Rivian’s hotly-anticipated electric pickup truck, the R1T, won’t arrive in time for late 2020 deliveries, the startup has confirmed, with coronavirus precautions meaning would-be drivers will have to wait a little longer. Announced in late 2018, the Rivian R1T – and its R1S SUV sibling – uses a brand new “skateboard” platform that the automaker intended to build in a factory in Normal, Illinois.
That facility – and Rivian’s other locations in Plymouth, MI, Irvine and San Jose, CA, and elsewhere – are now shut down, however. In a message sent to pre-order customers this month, the company confirmed that COVID-19 would have an impact on its production timelines.
“Rivian is doing fine, but we do expect a delay,” company spokesperson Amy Mast confirmed to SlashGear. “All of our employees are working from home and being paid in full, including hourly employees.”
The first Rivian R1T pickup deliveries are now expected to begin in 2021, Mast confirmed. In its email to customers, Rivian said it would detail the new schedule closer to the time, when the full impact of coronavirus is better understood. It also included a video update of the various facilities.
“The world has changed a lot in these last few weeks,” the email to customers read. “We’ve shut down all Rivian facilities to protect our team and to help slow the spread of COVID-19. While this situation has required us to redefine workflows and rethink the ways we collaborate, it hasn’t stopped us from making progress. From living rooms, kitchen tables, backyards, basements and newly cleaned out closets, our team is continuing to work hard toward bringing our products to life.”

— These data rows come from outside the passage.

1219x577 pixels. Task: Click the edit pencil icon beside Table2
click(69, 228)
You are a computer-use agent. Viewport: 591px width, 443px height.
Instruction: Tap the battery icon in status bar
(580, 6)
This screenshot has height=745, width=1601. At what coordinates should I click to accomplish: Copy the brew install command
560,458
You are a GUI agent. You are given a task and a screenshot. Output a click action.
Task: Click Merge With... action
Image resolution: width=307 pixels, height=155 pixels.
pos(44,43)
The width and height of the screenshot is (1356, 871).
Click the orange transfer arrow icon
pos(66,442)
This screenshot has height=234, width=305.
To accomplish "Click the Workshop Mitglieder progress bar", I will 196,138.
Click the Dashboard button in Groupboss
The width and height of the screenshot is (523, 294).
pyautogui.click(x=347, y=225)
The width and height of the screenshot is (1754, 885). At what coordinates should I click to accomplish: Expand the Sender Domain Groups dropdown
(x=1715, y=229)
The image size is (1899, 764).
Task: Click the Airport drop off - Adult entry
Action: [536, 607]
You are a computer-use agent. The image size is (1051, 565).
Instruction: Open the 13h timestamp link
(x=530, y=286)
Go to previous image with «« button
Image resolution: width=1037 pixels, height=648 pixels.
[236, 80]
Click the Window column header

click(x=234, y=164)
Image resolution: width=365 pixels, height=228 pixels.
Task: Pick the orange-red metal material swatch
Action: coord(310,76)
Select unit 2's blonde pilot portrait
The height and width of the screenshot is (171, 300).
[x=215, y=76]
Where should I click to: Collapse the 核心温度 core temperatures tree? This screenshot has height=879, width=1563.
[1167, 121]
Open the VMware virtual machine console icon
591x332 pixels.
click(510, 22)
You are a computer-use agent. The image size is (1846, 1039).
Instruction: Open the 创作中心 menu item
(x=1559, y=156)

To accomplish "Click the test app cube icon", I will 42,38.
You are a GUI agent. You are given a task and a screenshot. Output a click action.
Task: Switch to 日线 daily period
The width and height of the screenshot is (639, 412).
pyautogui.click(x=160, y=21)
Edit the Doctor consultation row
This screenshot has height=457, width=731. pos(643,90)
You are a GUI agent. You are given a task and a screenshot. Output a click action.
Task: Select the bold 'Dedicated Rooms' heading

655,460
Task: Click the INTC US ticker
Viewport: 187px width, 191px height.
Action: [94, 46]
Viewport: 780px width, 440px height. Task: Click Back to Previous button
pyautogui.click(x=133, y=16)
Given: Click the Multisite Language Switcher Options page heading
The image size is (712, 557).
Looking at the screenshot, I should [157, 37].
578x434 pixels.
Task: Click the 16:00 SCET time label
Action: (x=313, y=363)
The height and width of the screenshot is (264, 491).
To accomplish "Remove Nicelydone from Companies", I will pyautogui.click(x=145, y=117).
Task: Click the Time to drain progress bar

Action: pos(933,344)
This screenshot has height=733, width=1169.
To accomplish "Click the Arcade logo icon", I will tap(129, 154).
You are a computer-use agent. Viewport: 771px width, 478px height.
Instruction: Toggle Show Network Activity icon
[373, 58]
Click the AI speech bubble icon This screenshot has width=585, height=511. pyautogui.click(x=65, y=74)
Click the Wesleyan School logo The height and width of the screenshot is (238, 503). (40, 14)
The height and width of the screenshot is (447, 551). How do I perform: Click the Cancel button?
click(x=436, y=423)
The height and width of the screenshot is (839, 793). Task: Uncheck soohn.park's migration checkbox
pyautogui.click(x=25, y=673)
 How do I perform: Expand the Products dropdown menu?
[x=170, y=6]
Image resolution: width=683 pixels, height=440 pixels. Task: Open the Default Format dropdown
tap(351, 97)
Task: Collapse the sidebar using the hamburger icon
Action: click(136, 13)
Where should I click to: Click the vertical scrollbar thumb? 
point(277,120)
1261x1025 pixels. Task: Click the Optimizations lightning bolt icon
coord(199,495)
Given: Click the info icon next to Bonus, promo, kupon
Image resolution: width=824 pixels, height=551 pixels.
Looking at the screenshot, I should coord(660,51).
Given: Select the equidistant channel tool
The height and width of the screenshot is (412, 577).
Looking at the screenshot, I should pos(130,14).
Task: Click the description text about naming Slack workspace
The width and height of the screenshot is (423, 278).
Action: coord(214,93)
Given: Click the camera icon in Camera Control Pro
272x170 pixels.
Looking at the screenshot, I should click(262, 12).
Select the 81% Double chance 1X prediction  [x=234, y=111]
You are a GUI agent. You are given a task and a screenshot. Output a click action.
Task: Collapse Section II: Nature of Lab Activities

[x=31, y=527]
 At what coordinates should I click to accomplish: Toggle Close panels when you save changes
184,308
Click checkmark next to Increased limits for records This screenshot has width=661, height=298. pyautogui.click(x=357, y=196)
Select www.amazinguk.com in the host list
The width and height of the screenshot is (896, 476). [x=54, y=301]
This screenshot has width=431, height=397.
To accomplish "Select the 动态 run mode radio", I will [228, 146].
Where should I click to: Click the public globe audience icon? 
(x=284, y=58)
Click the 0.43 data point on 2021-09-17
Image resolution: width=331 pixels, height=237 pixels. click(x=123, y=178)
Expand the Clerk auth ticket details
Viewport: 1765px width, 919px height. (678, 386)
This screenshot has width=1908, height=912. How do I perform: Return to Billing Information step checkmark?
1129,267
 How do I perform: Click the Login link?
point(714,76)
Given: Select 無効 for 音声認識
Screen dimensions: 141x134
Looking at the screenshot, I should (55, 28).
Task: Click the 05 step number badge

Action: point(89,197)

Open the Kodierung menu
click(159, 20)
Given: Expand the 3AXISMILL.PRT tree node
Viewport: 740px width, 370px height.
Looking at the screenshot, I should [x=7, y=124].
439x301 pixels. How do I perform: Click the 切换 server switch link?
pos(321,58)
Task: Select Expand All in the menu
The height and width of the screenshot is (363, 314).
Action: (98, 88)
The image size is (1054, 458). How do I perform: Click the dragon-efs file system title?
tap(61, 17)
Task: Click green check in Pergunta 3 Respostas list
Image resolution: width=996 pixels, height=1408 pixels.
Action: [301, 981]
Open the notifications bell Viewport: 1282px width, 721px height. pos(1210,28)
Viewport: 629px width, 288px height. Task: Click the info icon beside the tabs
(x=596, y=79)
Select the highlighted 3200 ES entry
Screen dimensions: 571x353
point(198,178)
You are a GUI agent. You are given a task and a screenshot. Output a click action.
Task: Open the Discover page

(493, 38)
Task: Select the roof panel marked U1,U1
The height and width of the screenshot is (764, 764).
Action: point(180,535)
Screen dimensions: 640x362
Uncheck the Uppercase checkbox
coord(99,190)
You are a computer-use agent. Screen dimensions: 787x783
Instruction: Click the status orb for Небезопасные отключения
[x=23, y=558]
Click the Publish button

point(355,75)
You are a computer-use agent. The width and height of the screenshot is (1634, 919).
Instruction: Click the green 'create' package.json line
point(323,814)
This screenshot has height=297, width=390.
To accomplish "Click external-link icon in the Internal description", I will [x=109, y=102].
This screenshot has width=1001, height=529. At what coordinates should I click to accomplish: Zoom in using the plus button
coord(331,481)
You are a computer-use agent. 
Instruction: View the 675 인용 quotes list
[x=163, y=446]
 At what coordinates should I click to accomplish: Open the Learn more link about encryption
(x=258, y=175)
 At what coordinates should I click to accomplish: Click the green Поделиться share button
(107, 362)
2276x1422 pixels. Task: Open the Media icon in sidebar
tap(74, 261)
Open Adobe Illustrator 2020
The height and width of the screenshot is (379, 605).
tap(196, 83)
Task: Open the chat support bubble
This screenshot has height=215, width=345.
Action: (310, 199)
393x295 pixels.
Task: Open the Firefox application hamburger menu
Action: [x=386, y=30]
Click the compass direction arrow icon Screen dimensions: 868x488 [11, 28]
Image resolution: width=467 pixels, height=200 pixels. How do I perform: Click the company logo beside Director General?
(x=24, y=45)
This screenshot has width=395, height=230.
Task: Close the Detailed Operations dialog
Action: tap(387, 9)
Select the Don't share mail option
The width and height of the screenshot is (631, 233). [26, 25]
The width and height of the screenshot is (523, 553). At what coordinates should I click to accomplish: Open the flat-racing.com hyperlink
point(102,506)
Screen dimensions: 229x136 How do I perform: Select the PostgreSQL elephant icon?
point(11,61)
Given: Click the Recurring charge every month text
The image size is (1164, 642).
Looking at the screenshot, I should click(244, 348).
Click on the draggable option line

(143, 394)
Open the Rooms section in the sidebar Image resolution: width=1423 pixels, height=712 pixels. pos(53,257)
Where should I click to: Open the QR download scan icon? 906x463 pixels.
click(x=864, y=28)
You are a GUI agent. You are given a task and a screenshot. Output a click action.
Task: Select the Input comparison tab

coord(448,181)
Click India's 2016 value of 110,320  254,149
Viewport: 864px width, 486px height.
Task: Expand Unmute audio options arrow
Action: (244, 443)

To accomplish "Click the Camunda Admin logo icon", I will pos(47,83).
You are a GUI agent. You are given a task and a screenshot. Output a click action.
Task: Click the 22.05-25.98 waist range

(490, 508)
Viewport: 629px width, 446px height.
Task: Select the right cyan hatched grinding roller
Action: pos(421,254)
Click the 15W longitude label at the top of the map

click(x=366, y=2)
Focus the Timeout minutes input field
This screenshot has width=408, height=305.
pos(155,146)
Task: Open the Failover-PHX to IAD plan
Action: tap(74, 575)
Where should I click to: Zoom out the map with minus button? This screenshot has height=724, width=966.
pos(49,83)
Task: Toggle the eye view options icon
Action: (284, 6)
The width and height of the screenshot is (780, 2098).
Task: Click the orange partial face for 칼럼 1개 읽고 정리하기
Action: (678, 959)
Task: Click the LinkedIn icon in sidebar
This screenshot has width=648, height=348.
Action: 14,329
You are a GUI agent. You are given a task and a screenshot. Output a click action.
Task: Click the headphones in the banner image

“This evolving new reality is not without impact on our program timing. While we expect some level of delay, we are working to minimize the disruption to our launch schedule and as we better understand the extent of the impact, you will be the first to know.”
Word of the delay was first reported by the Chicago Tribune. It’s unclear at this stage whether Rivian’s situation will impact its work with Amazon on the fleet of electric delivery vehicles the two companies are collaborating on. Back in September 2019, Rivian confirmed that Amazon’s EVs would “leverage much of the technology developed for the R1T and R1S, including battery, powertrain, thermal, controls, electrical network and [the] connectivity platform.”
Rivian’s platform is a so-called skateboard architecture, which packages the core drivetrain components – including battery, electric motors, brake system, and the management for all that, into a configurable slice onto which different body styles can be mounted. That skateboard allows for broad flexibility in different EVs: while the R1T and R1S are similarly-sized, Rivian expects to use the platform for smaller vehicles as well, varying configurations like battery and motor size to suit different segments and price points.
While the Amazon EVs will make use of that, they’ll have custom bodywork and interiors, along with special suspension and software. They’ll also tie into Amazon’s logistics platform, and the retail behemoth – which is a stakeholder in Rivian – will have at least three different sizes of vehicle to suit different geographies. Amazon previously said that it expects to have the first Rivian-based delivery vehicles in operation by 2021, with 10,000 on the road by late 2022; we’ve asked Amazon for comment and will update when we know more.